By migrating to the cloud version of the Brightspace Platform, A/Prof. Adachi said Deakin was setting the strongest foundation for a premier digital learning environment – one that would enable the university to respond even more rapidly to the needs of its students and faculties.
“At Deakin, student learning experience is everything – we take the title of ‘most satisfied students of all Victorian universities for ten consecutive years’ seriously. We wanted the ability to create a signature learning experience and release new features, functionalities, and upgrades in a seamless manner. These are just some of the benefits we gained by moving to the cloud, which bolster the CloudFirst learning design initiatives already in place across the University.”
- Data-driven future. With the cloud version of the Brightspace Platform, Deakin plans to take advantage of learning analytics data to gain greater insights into the behaviour of its students and faculty: “Previously we’d have a lot of data points but they’d exist in different places so it was difficult to put these pieces together to make up the puzzle. Looking to the future, we’re able to paint a holistic picture of student and teacher experience. Integrating all these data sources and extracting actionable insights enables teachers to personalise support and empowers students to self-monitor and improve their own progress through active learning,” A/Prof. Adachi said.
- Continuous delivery. The ability to seamlessly roll out new updates enables Deakin to ensure its students always have the best possible learning experience. “Think about how social media platforms can instantly release new updates and the entire userbase immediately has access to the latest user experience upgrades – we now have that ability,” A/Prof. Adachi said.
- Interoperability. Using APIs, Deakin can now easily integrate third-party tools to constantly improve and evolve CloudDeakin’s ecosystem. “This migration is merely the foundation – the blueprint for our next-generation digital learning environments. We wanted to have a plug-and-play architecture that allows us to be more agile and quickly adapt to new technologies and the evolving digital world,” A/Prof. Adachi said.
- Partnerships. A close partnership between Deakin and D2L was key to overcoming the challenges of both COVID-19 and the cloud migration itself. “For us, the partnership component was critical. Experimenting with new practices such as online assessment and exams, collaborating when pressure was high – like adapting to the pandemic and catering for 60,000-plus students and 5,000 staff working remotely – and problem solving together as we did before and during the migration meant all the diverse needs we have as a university could be met,” A/Prof. Adachi said.
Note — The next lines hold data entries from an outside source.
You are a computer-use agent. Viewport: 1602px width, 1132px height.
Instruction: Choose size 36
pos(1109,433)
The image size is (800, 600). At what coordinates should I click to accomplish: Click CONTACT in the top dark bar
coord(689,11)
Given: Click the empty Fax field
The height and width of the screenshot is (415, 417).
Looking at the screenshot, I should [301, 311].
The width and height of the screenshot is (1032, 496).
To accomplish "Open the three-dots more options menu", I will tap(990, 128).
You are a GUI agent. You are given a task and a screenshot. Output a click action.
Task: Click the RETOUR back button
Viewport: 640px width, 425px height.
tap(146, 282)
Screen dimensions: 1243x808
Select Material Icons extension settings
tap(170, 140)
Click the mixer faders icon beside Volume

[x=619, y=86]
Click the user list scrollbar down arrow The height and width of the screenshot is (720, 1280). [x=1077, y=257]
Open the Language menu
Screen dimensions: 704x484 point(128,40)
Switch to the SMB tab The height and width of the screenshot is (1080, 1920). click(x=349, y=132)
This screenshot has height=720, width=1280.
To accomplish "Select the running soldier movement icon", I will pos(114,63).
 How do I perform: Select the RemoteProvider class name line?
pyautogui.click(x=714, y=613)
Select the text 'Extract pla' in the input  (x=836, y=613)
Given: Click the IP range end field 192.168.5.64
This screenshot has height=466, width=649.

- Student Success. Despite the unprecedented disruption, Deakin’s focus on the student experience has seen academic achievement continue. “As an institution we’ve all put a lot of work into supporting our students during the upheaval of the pandemic. We’ve seen student success rates increase by two per cent on average in Trimester 1, which is testament to the hard work our faculties and students have put in. Now we’re looking at ways we can use the new platform to further improve our practice through data-driven, evidence-based approaches, and provide premium student experiences that reflect digital-first design,” A/Prof. Adachi said.
“Deakin University is a trail-blazer in providing a signature digital learning experience that puts student engagement, experience, and – ultimately – success at its core,” said Tony Maguire, Regional Director APAC at D2L. “COVID-19 changed entire industries overnight, but it shook higher education to its core and demanded a rapid transformation. Deakin was already ahead of the curve, and now they’re poised for a digital future as bright as those of its students.”